I throw my arm over my face and groan. “My stuff. I need it back. Especially my laptop.”
“Then we’ll go over there. I’ll borrow my dad’s car.”
Another sob bursts out of me, and I cling to her. “I don’t want to. Can’t I stay here?”
She gives me an apologetic smile. “If you send me by myself and I see one of those selfish dickwads, I’ll probably scratch his eyes out, so it’s probably best if you come to keep an eye on me. Besides, you deserve to know what the fuck their deal is. And we won’t leave until we have answers.”
“Maybe our time was just up?” But I don’t believe that for a second. If that was the case, why not just tell me? I would’ve been crushed, but still … To humiliate me like that in front of my peers and people I hoped to work with one day was beyond cruel. It doesn’t gel with the men I know at all. Maybe I didn’t know them. Maybe the men I thought I knew have simply mastered the art of conning women they want to fuck, and they have zero qualms about tossing those women aside when they’re done with them.
Of course, there’s a strong chance that they found out the truth about who I really am. It’s the only logical explanation for the way they treated me. But fear of what that could mean for me is too paralyzing, the consequences too dire to consider. If they do know and they confront him … No. I can’t face the choices I’ll have to make if that happens, not on top of losing them. Not right now.
Despite my resolution not to consider it, my mind races, and another huge sob bursts out of me. I’ll have to leave New York. Jen. My job. My dreams.
“Finish your tea and then have a nice hot shower. I’ll call my dad and tell him I need the car.”
“Okay,” I mumble, too exhausted to argue.

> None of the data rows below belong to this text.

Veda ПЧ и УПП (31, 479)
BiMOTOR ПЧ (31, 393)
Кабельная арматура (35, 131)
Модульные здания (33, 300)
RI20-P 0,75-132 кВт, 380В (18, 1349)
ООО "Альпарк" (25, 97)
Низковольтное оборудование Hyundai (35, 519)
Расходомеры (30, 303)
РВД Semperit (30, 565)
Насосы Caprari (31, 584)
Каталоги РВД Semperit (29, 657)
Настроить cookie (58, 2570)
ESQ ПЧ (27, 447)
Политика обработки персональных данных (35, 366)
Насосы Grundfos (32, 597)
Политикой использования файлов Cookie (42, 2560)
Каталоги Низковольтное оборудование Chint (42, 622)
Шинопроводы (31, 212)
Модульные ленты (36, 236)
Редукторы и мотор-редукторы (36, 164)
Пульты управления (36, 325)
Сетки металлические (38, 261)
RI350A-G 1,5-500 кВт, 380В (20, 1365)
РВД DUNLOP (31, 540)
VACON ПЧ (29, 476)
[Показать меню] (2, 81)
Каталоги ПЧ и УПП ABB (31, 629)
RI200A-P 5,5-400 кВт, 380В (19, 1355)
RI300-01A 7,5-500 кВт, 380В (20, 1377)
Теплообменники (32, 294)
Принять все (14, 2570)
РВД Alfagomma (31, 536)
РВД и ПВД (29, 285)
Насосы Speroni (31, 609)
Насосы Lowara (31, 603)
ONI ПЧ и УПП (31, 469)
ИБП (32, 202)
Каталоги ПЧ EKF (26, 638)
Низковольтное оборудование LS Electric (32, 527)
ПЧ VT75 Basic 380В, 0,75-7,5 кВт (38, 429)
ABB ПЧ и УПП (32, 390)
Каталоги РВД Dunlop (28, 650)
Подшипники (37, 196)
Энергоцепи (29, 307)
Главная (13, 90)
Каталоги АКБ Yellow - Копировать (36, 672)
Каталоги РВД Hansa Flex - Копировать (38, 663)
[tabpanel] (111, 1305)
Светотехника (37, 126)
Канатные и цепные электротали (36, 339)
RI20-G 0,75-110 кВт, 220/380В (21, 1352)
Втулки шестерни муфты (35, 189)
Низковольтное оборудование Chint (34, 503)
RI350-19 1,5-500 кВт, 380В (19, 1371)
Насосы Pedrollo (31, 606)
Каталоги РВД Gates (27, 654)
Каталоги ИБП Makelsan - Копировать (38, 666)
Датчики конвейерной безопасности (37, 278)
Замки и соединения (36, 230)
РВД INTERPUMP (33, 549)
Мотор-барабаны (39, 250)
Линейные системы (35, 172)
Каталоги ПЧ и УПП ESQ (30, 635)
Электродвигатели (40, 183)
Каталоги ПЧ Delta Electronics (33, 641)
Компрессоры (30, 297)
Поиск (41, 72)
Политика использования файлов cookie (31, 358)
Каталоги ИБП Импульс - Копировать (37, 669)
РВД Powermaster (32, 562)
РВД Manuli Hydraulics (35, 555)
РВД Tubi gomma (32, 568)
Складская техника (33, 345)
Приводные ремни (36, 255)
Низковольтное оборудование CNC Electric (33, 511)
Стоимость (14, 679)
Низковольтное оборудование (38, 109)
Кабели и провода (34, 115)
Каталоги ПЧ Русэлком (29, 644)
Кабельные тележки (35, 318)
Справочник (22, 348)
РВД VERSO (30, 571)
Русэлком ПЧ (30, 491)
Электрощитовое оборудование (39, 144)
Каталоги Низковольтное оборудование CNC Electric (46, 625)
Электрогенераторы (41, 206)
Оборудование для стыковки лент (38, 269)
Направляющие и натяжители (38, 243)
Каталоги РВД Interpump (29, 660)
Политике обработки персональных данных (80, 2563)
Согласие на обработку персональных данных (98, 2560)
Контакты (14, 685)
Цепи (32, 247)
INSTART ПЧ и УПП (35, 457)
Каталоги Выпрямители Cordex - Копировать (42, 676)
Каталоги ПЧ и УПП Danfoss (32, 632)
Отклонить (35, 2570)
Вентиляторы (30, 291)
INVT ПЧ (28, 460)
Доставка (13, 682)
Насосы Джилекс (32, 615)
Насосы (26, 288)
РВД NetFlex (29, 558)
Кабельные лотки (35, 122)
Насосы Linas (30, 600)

Jen turns off the engine of her dad’s SUV and unclips her seatbelt, but I place my hand on her arm. “Wait here. I’ll go on my own.”
She frowns. “You sure?”
Nodding, I look out the window at the imposing building. I sent Xander a text to say that I was on my way over and needed my stuff. He read it but I didn’t get a reply. Nausea churns my stomach, and I clamp my lips shut. If I see them, I need to be alone. Another tear rolls down my cheek, and I swat it away, furious with myself for all the crying. But I don’t know how else to release the visceral pain that engulfs me. I know it’s not scientifically possible, so why does it hurt like my heart is literally breaking inside my chest? Why does every single heartbeat feel like it’s going to be my last?